→ **DATA FOR THE TASK**:
%%

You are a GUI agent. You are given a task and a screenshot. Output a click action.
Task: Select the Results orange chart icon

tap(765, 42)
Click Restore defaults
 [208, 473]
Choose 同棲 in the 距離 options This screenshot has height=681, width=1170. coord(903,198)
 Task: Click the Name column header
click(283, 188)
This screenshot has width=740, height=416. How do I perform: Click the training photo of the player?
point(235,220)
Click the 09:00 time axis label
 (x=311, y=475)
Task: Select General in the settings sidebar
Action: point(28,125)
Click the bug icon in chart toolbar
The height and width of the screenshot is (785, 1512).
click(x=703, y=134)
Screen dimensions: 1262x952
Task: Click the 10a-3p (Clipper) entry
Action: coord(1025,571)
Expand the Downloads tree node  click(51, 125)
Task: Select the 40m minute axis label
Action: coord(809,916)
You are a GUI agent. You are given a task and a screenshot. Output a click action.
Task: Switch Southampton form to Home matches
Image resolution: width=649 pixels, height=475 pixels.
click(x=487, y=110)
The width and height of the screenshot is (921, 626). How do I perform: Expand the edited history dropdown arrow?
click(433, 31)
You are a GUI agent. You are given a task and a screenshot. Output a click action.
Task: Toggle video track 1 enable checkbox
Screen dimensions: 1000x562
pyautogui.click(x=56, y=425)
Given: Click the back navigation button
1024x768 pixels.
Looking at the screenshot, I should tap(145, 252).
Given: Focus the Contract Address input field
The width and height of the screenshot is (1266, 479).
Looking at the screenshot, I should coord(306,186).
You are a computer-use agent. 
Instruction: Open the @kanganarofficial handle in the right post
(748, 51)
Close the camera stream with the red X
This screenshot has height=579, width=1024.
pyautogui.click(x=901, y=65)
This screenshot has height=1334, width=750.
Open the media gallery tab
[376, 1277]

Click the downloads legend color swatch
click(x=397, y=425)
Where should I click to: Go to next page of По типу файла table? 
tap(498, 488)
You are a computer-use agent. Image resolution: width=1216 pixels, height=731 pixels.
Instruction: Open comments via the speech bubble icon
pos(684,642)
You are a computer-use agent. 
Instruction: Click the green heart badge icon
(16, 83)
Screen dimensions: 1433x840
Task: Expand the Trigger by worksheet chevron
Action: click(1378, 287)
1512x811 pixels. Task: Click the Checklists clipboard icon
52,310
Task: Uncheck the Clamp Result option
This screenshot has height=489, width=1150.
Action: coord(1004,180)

%%

Each line of the material above should be restated word for word.

You are a GUI agent. You are given a task and a screenshot. Output a click action.
Task: Select the Results orange chart icon

tap(765, 42)
Click Restore defaults
 [208, 473]
Choose 同棲 in the 距離 options This screenshot has height=681, width=1170. coord(903,198)
 Task: Click the Name column header
click(283, 188)
This screenshot has width=740, height=416. How do I perform: Click the training photo of the player?
point(235,220)
Click the 09:00 time axis label
 (x=311, y=475)
Task: Select General in the settings sidebar
Action: point(28,125)
Click the bug icon in chart toolbar
The height and width of the screenshot is (785, 1512).
click(x=703, y=134)
Screen dimensions: 1262x952
Task: Click the 10a-3p (Clipper) entry
Action: coord(1025,571)
Expand the Downloads tree node  click(51, 125)
Task: Select the 40m minute axis label
Action: coord(809,916)
You are a GUI agent. You are given a task and a screenshot. Output a click action.
Task: Switch Southampton form to Home matches
Image resolution: width=649 pixels, height=475 pixels.
click(x=487, y=110)
The width and height of the screenshot is (921, 626). How do I perform: Expand the edited history dropdown arrow?
click(433, 31)
You are a GUI agent. You are given a task and a screenshot. Output a click action.
Task: Toggle video track 1 enable checkbox
Screen dimensions: 1000x562
pyautogui.click(x=56, y=425)
Given: Click the back navigation button
1024x768 pixels.
Looking at the screenshot, I should tap(145, 252).
Given: Focus the Contract Address input field
The width and height of the screenshot is (1266, 479).
Looking at the screenshot, I should coord(306,186).
You are a computer-use agent. 
Instruction: Open the @kanganarofficial handle in the right post
(748, 51)
Close the camera stream with the red X
This screenshot has height=579, width=1024.
pyautogui.click(x=901, y=65)
This screenshot has height=1334, width=750.
Open the media gallery tab
[376, 1277]

Click the downloads legend color swatch
click(x=397, y=425)
Where should I click to: Go to next page of По типу файла table? 
tap(498, 488)
You are a computer-use agent. Image resolution: width=1216 pixels, height=731 pixels.
Instruction: Open comments via the speech bubble icon
pos(684,642)
You are a computer-use agent. 
Instruction: Click the green heart badge icon
(16, 83)
Screen dimensions: 1433x840
Task: Expand the Trigger by worksheet chevron
Action: click(1378, 287)
1512x811 pixels. Task: Click the Checklists clipboard icon
52,310
Task: Uncheck the Clamp Result option
This screenshot has height=489, width=1150.
Action: coord(1004,180)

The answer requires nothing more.